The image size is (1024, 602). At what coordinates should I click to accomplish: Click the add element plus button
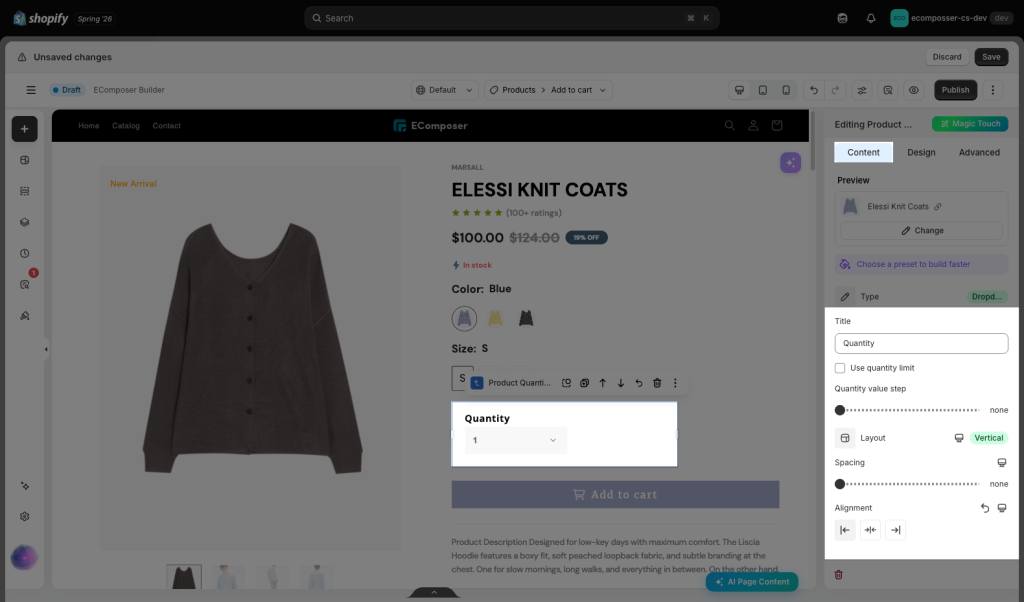click(x=24, y=129)
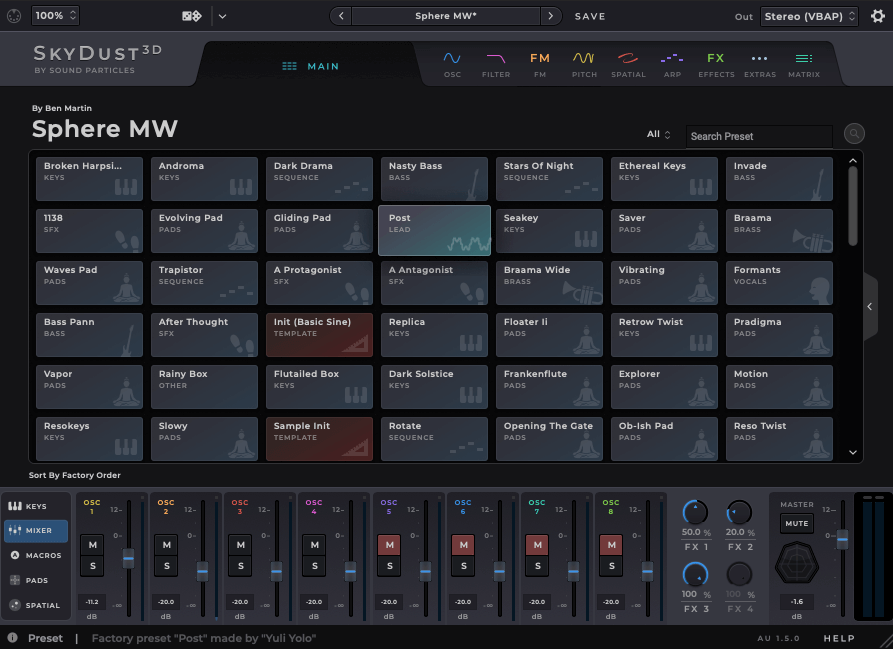Open the Stereo (VBAP) output dropdown
The width and height of the screenshot is (893, 649).
(x=809, y=16)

### Task description
The entries above, every one of them, should be retyped exactly, with no pictures carried over.

### Written reply
The image size is (1024, 602). At what coordinates should I click to accomplish: Click the add element plus button
click(x=24, y=129)
Open the Stereo (VBAP) output dropdown
The width and height of the screenshot is (893, 649).
(x=809, y=16)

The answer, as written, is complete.